Numaramı nasıl bulmuştu bu yavşak? Gerçi tüm geçmişimi öğrenen birisi için basit bir telefon numarasını öğrenmek çocuk oyuncağı olmalıydı. Gerçekten bu yaptığını anlayamıyordum, dünkü tartışmanın üstüne hangi yüzsüzlükle bana mesaj atabiliyordu? Tam olumlu düşünmeye başladığım, sinirlerimin yatıştığını hissettiğim sırada evimin önünde olduğunu söyleyerek her şeyi yeniden berbat etmişti. Hızlı bir şekilde cevap yazdım ve gönderdim.
"Yanına geleceğimi sanmıyorsun herhalde? Ayrıca ':)' şu iğrenç ifade benim gibi birine gönderilecek son şey."
Dakikalar geçmesine rağmen cevap gelmedi. Sonunda pes edip telefonu cebime attım ve kaynayan suyu siyah kupa bardağıma doldurdum. Kahve çıkarmak için dolaba yöneldiğim sırada telefonum cebimde titredi. Abartılı bir şekilde gözlerimi devirerek telefonu elime aldım ve gelen mesajı okumaya başladım.
"Annenle ilgili bir dosya buldum. Sanırım annenin ölümüyle ilgili bilmediğimiz şeyler var, seni yakından ilgilendiren bir konu. Annen hakkındaki hassasiyetini biliyorum o yüzden gelmek zorundasın."
Yazdıklarına inanamayarak tekrar tekrar okudum ve boş gözlerle ekrana bakmaya devam ettim. Cevap vermek yerine aceleyle mutfaktan çıktım ve direk dış kapıya doğru yöneldim. Tam elimi kapının kulpuna attığım sırada duraksadım ve düşünmeye başladım. Yalan söylüyor olabilirdi, bana zarar verebilirdi. Ya da gerçekten annem hakkında bir şeyler öğrenmişti. Şimdiye kadar çevremdeki herkes "O seni doğururken öldü." diyerek annemin ölümünü kestirip atmıştı. Belki de ortada benim bilmediğim dolaplar dönüyordu. Hem zaten Buğra dün yediği dayağın ardından bana zarar vermeye kalkışamazdı, işimi iyice sağlama aldığıma inanarak kapıyı açtım ve anahtarları delikten çıkararak hırkamın cebine koydum. Ayakkabılarımı ayağıma taktıktan sonra hızla kapıyı çektim ve merdivenlerden inmeye başladım. Kalp atışlarım hızlanmıştı, heyecanlanmıştım galiba. Söz konusu annem olunca değişiyordum, bu küçüklüğümden beri böyleydi. Geceleri hissetmeye çalıştığım bir kokusu veya kucağının sıcaklığı olmasa da kalbimde bir yeri vardı. Hem de kalbimin en güzel yerini anneme ayırmıştım.
Koşar adımlarla binanın çıkışına doğru yöneldim, bakışlarım son model bir arabaya yaslanmış bir şekilde beni bekleyen Buğra'ya çarptığında şaşırmıştım. Elinde dosya felan yoktu. Acaba eve geri mi dönmeliydim? Ah, hadi ama. Saçma kuruntularımın düşüncelerimi ele geçirmesine izin vermeyecektim, hızlı adımlarla Buğra'ya doğru ilerledim. Her zamanki gibi bana gülümsemiyordu, tam aksine gözlerinde tuhaf bir ifade vardı. Biraz hainlik, biraz da kurnazlık andıran tehlikeli bakışlar. Yanına vardığımda pis bir şekilde sırıtarak konuşmaya başladı.

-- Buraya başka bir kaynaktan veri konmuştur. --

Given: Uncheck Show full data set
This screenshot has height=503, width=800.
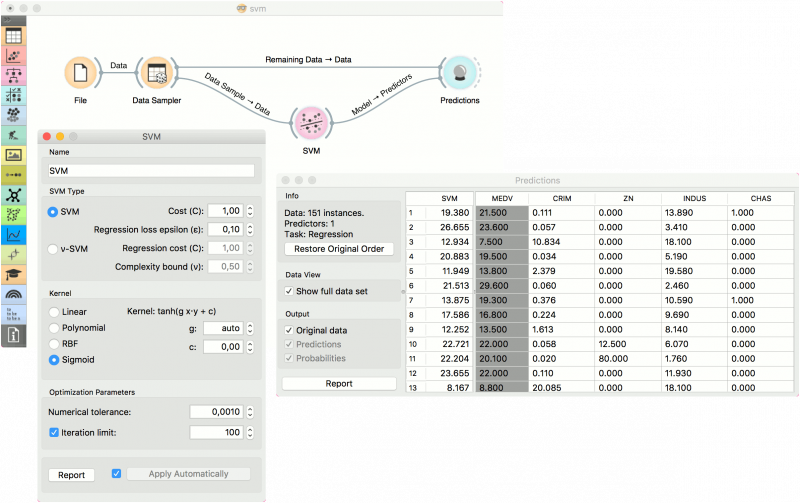Looking at the screenshot, I should coord(290,290).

"Ne yalan söyleyeyim, bu kadar çabuk oltaya geleceğini sanmıyordum. Zaten seni ancak annen söz konusu olduğunda kendi isteğinle ayaklarıma getirtebilirdim."
Dediklerinin üstüne cevap verme gereği duymadan hızlı adımlarla gerilemeye başladım, yüzüm hâlâ ona dönüktü.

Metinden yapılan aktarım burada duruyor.